No entanto, quando “salta” para a espécie humana, o vírus pode provocar um
grande estrago. É o caso do covid-19, da SARS (surgida em 2002) e do Mers
(síndrome respiratória do Oriente Médio, surgida em 2012).
As
epidemias de doenças vem acompanhando a humanidade há milhares de anos. Os
registros mais acurados cobrem os últimos 2 mil anos. Cientistas estimam que ao
longo dos últimos 1.500 anos morreram pelo menos 3 bilhões de pessoas por
doenças originadas por vírus ou bactérias. Uma das primeiras pandemias registradas
foi a praga de Justiniano, nome do imperador romano da época. Vinda da África,
a doença provocada por uma bactéria que vivia na pulga dos ratos, atravessou o
Oriente Médio e chegou à Europa, matando cerca de 30 milhões de pessoas. A
Peste Negra, que durou de 1346 a 1353, teve origem na Criméia e provavelmente
foi disseminada pelos navios mercantes italianos. Da Europa a pandemia se espalhou
para o Oriente Médio e a África. Segundo historiadores, cerca de 65 milhões de
pessoas faleceram em razão da doença. Quase um terço da população europeia foi
dizimada.
Na
Idade Média europeia, devido à falta de saneamento nas cidades, eram comuns os
surtos de hepatite, disenteria amebiana, cólera, leptospirose e febre tifoide,
que ceifavam dezenas de milhares de vidas anualmente, principalmente entre as
crianças. A partir do século XVI ocorrem diversas pandemias em todo o mundo, cuja
dispersão era facilitada com a melhoria das condições de navegação. Com isso,
sarampo e resfriados comuns mataram milhões de indígenas nas Américas. Ao mesmo
tempo o tifo e o cólera continuavam a se manifestar periodicamente nas grandes
cidades europeias.

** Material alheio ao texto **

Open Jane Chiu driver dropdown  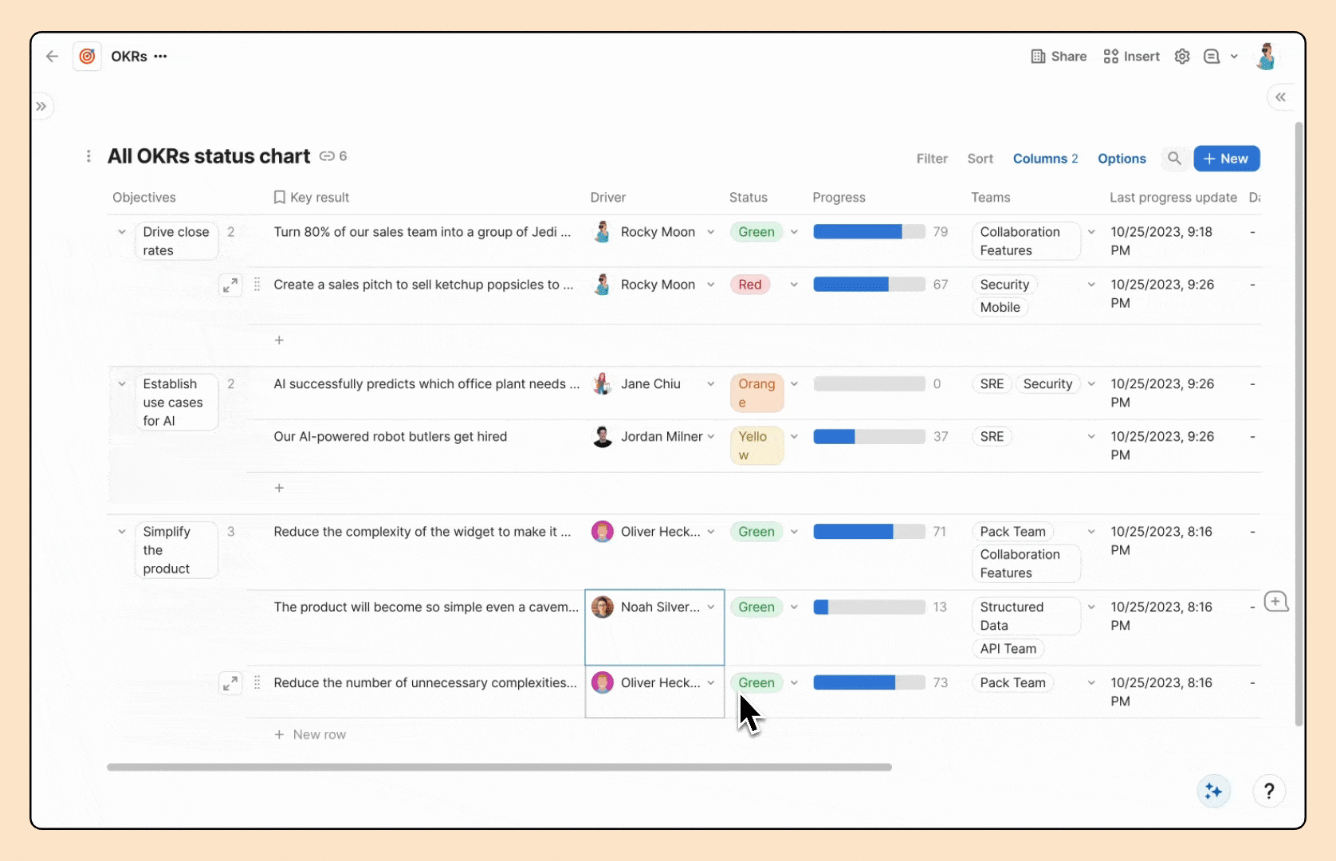tap(710, 384)
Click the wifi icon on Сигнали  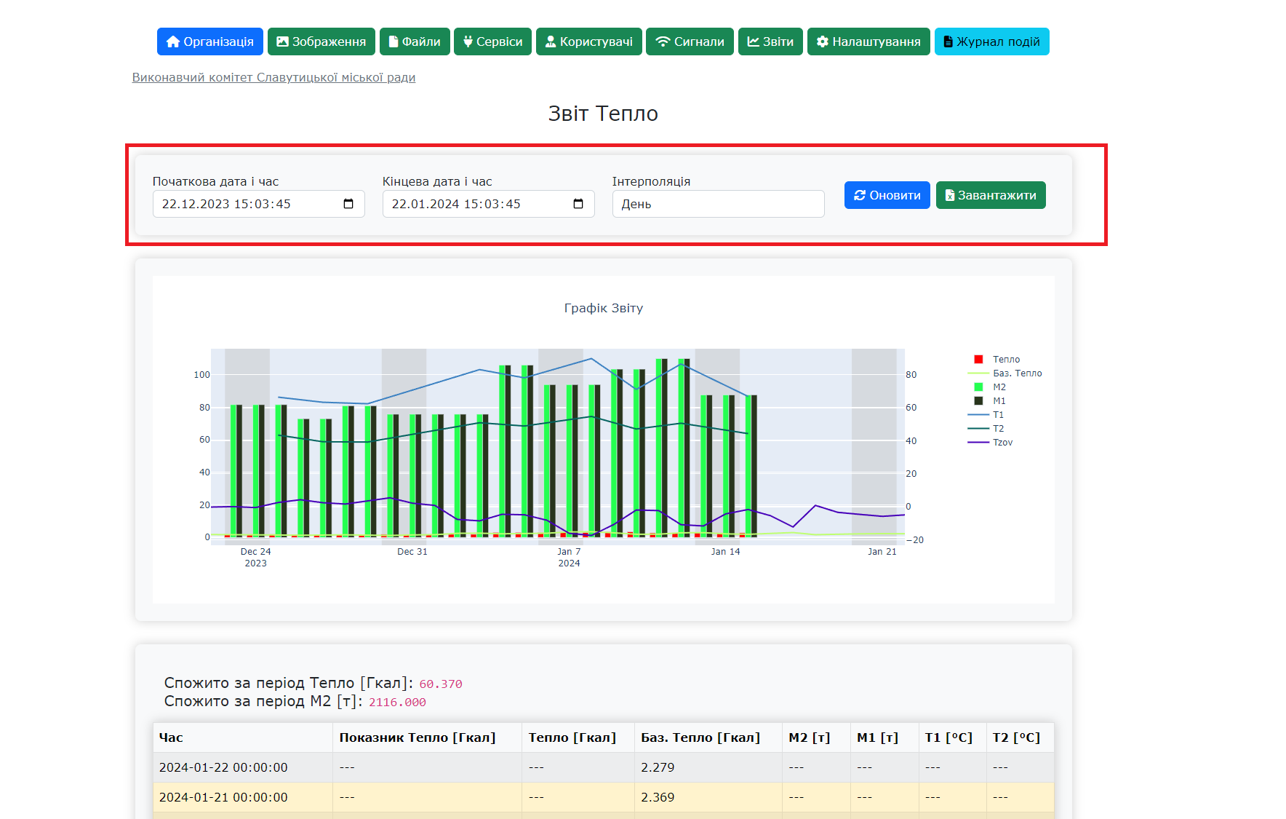(x=663, y=42)
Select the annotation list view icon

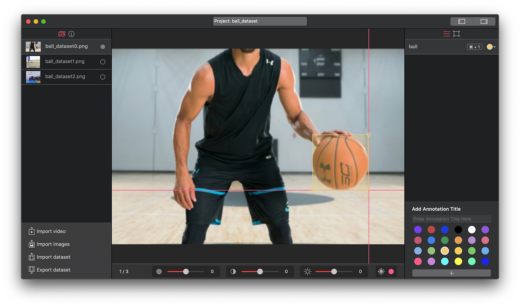446,34
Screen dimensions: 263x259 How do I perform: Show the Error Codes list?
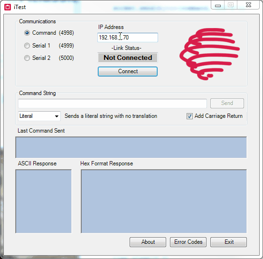coord(188,242)
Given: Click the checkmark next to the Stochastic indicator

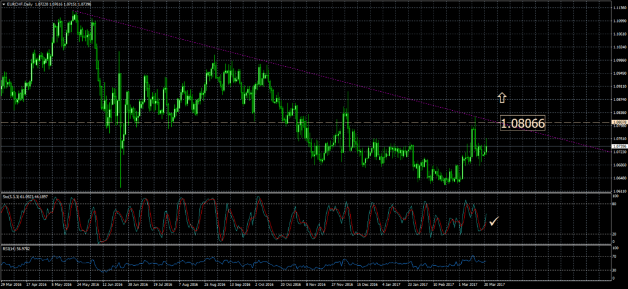Looking at the screenshot, I should coord(494,221).
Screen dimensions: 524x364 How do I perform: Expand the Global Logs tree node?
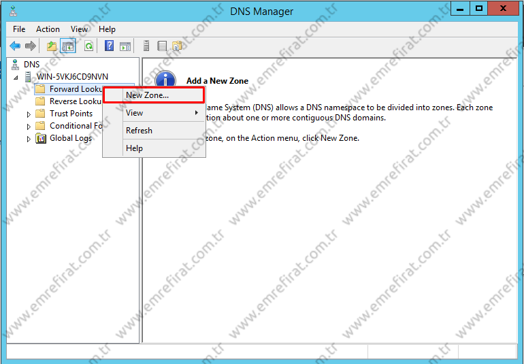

Para os interessados no tema, há uma lista bastante completa
das principais epidemias que assolaram o mundo em (https://pt.wikipedia.org/wiki/Lista_de_epidemias).
As
epidemias e pandemias nunca ocorrem por acaso. Não são “castigo de Deus” nem
“vingança da natureza”. Estes fenômenos fatídicos para a humanidade (e
propícios para certas bactérias e vírus) ocorrem quando o equilíbrio de um
ambiente natural é perturbado, através, por exemplo, da derrubada da vegetação
original, do aterramento de pântanos, da poluição de cursos d ‘água. Cabe
assinalar que cientistas de diversas áreas estranham o fato, de que apesar do
desmatamento e o avanço de atividades predatórias sobre a floresta amazônica,
ainda não tenham sido descobertos novos vírus ou bactérias letais na região,
como o ebola e o HIV, na África, e o vírus Nipah, transmitido por morcegos, no
Sudeste asiático.
Outra
forma de surgimento de pandemias é quando espécies completamente diferentes e
oriundas dos ecossistemas mais diversos são restritas ao mesmo ambiente
limitado. Em muitas regiões do mundo – não só na Ásia – convivem animais de
criação com espécies selvagens, geralmente aves. Nestas condições também há
ambiente propício para que cepas de vírus sofram mutações e nesse processo possam
“saltar” de uma espécie para outra, até chegar a nós, como o coronavírus.
Uma
das principais lições a serem aprendidas com a pandemia – é provável que
passemos por outras ao longo das próximas décadas – é que precisamos limitar ao
máximo nossas intervenções em ambientes naturais. As terras agricultáveis
atualmente disponíveis, são suficientes para que a humanidade possa se
alimentar, desde que haja uma distribuição equânime dos produtos agrícolas. Nos
poucos países onde as áreas férteis não são suficientes para produzir colheitas
abundantes, será necessário implantar programas de recuperação dos solos.
Também
não será recomendável, mesmo atendendo costumes e práticas culturais milenares,
alimentar-se de espécies selvagens. Exceção deverá ser feita às populações e
culturas que ainda vivem no ambiente natural, como os povos originais das
Américas, África, Ásia e Oceania. Outro aspecto bastante importante, será criar
melhores condições de moradia e saneamento para as populações pobres de todos os
continentes, cuja grande maioria ainda se ressente de suprimento de água potável
de qualidade, esgotamento sanitário e condições de moradia decentes.
Assim
vemos que há muito que aprender com a pandemia do coronavírus. Não será esperar
demais de um pequeno vírus, formado por material genético envolto em proteínas,
sobre o qual ainda não podemos dizer se é algo vivo ou não?